Bloomberg.com has 3 articles on its front page pointing in the same direction of decline in the rate of growth, which is generally not good for stock prices:
U.S. Trade Deals Falter as Unemployment, Democrats Mute Obama;
Credit-Default Swaps Rising to Five-Week High ;
Stocks, Commodities Fall as China Curbs Lending; Dollar Rises.
Then you have what has become the typical incoherence out of Washington with the following two offsetting headlines:
Senate Democrats Said to Consider $80 Billion Jobs Legislation
Obama to Call for Three-Year Freeze on Some Federal Spending.
In addition, BB reports a marginal GDP change in Britain for Q4 last year:
Jan. 26 (Bloomberg) -- The U.K. economy resumed growth by less than economists forecast in the fourth quarter as service industries and manufacturing expanded just enough to pull Britain out of its longest recession on record.
Gross domestic product rose 0.1 percent from the third quarter, the Office for National Statistics said today in London. The median forecast in a Bloomberg News survey of 33 economists was for a 0.4 percent increase and the lowest prediction was for a result of 0.2 percent. . .
“It’s clearly disappointing,” Simon Hayes, chief U.K. economist at Barclays Capital and a former Bank of England official, said in a telephone interview. “The recovery is going to be uneven. I think the Bank of England will halt quantitative easing in February, but if we don’t see sustained growth it’s likely we may see them extend it in the middle of the year.” . . .
The recession, which lasted for six consecutive quarters, has shaved 6 percent off GDP, the statistics office said. The economy shrank 4.8 percent in 2009, the biggest annual drop since records began in 1949, officials said.
The economy contracted 3.2 percent from a year earlier in the fourth quarter, compared with a median decline of 3 percent forecast in a Bloomberg News survey of 30 economists.

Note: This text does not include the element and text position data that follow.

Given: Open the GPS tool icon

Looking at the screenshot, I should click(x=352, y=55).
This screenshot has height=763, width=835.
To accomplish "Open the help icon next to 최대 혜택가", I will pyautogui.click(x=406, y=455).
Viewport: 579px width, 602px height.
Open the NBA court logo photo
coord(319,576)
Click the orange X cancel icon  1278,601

The evidence is growing that in the developed countries, we have reach a period where simply fiddling with the cost and quantity of borrowed funds is not enough to have a big effect on the economy. It now takes special giveaways such as were embodied in cash-for-clunkers and a first-time home buyers credit to goose sales; but these largely simply bring demand forward.
I do not believe that the credit crisis is finished.

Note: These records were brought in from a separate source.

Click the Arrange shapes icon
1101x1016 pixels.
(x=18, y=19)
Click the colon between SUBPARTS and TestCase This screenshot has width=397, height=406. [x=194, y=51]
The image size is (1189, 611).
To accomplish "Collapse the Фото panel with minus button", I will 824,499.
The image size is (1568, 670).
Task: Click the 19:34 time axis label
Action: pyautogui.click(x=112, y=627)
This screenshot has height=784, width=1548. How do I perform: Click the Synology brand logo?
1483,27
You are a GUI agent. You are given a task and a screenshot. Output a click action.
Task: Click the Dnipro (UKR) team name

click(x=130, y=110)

Those who cheerlead for Ben Bernanke should consider the following analogy.
Dr. Bernanke committed malpractice by not treating the risk factors for an economic heart attack, instead encouraging the patient to smoke and eat rich, sugary foods. He did not order an angiogram when angioplasty or a bypass might have prevented a heart attack. When the heart attack arrived, he was part of a team that threw everything modern medicine had, and the patient suffered a cardiac arrest as part of the event but survived. The patient is now engaged in a prolonged recovery with uncertain prospects and has resumed his bad lifestyle habits, having resumed smoking and eating the wrong foods, without the doctor's opposition. The doctor is continuing intravenous therapy long after the event, which is a sign of weakness in the patient's condition.
Meanwhile, on CNBC today, the commentators were dismissive of the opposition to the doctor staying on the case. "Fringe" was Joe Kernan's characterization of the opposition.
It's time for a change at the Fed. It's also time for a true Straight Talk Express to advise the American people that an equity culture trumps a credit-based one. The focus needs to be on a truly sustainable economy.
As the above Bloomberg headlines demonstrate, monetary policy cuts both ways. It in fact may be in the government's interest for stocks to fall so that people get scared and rush to the "safety" of Federal debt so that the massive deficits can continue to be financed cheaply, a la Japan (which is on its way to be rated not much above California if above it at all).
These are truly unprecedented times, with the over 400-year old Bank of England having its lowest borrowing rates in its entire history (see EBR's 1694 and all that from one year ago).
Thus the past is an uncertain guide to the future. As with a frail patient, even a small gust of wind can cause a fall.
Thus the emphasis at EBR on high-quality assets.